You've proved to me that all this ultra-violence and killing is wrong, wrong, and terribly wrong. I've learned my lesson, sir. I see now what I've never seen before. I'm cured, praise God!...I see that it's wrong! It's wrong because it's like against society. It's wrong because everybody has the right to live and be happy without being tolchocked and knifed.

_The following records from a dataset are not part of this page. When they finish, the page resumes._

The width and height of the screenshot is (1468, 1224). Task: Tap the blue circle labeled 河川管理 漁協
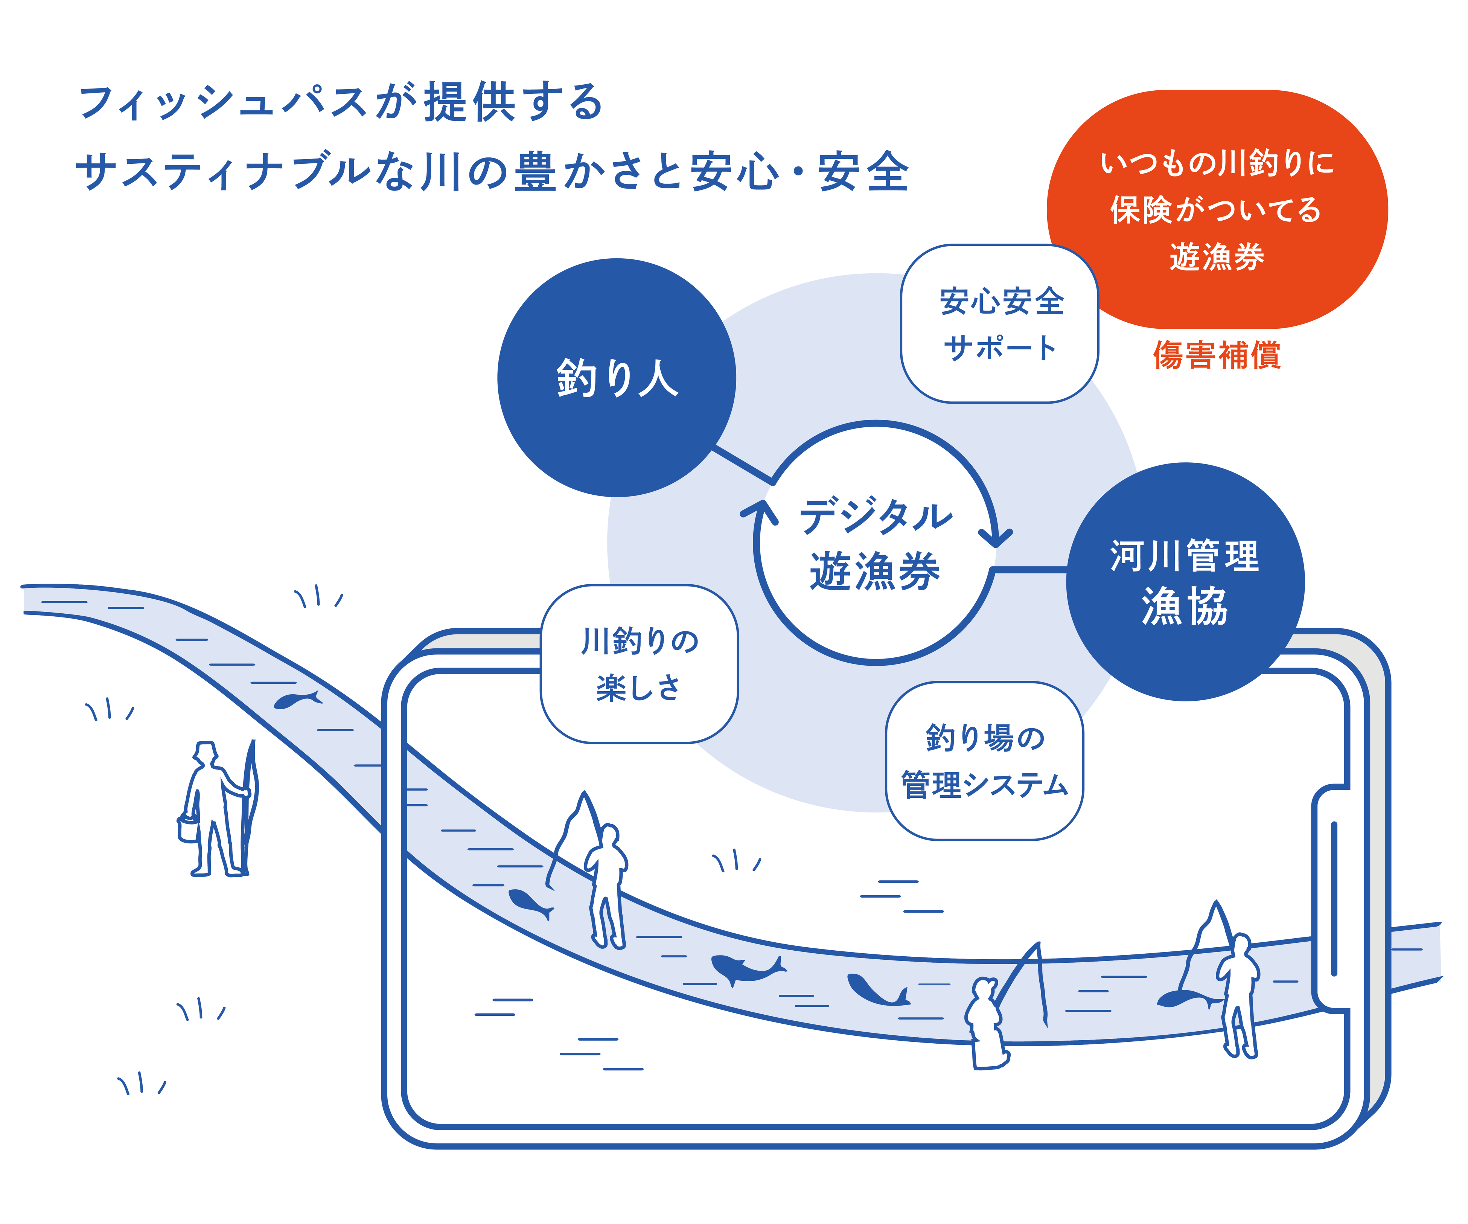(1185, 582)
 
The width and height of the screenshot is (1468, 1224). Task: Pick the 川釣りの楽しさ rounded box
(639, 664)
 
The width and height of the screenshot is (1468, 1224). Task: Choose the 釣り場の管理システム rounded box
(984, 761)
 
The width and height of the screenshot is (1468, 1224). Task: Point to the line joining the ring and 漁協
(1030, 570)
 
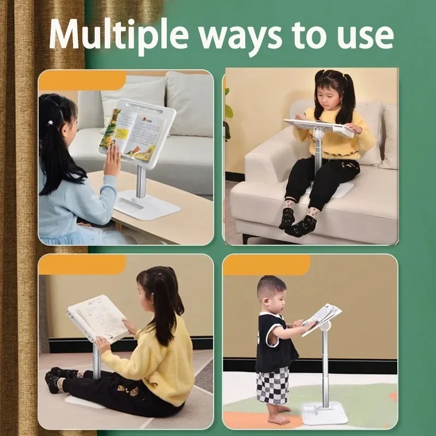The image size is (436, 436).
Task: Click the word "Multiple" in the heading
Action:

Made "a free man" and trained to become docile and harmless, Alex is destructively robbed of his individuality, personality and humanity by being transformed into a 'clockwork orange' - a compliant and mind-numbed citizen. He is brought - after two weeks - to an auditorium and subjected to an unusual graduation ceremony. With his arms crossed, the Minister of the Interior introduces a shy, smiling Alex to the packed lecture hall and announces his political motivations to achieve law and order, and how the treatment changed a "wretched hoodlum" into a well-behaved saint ("undrugged" and "unhypnotized"):

Tomorrow, we send him out with confidence into the world again, as decent a lad as you would meet on a May morning. What a change is here, ladies and gentlemen, from the wretched hoodlum the State committed to unprofitable punishment some two years ago. Unchanged after two years. Unchanged, do I say? - not quite. Prison taught him the false smile, the rubbed hand of hypocrisy, the fawning, greased obsequious leer. Other vices it taught him, as well as confirming in those he had long practiced before. Our party promised to restore law and order and to make the streets safe again for the ordinary peace-loving citizen. This pledge is now about to become a reality. Ladies and gentlemen, today is an historic moment. The problem of criminal violence is soon to be a thing of the past. But enough of words. Actions speak louder than. Action now. Observe all.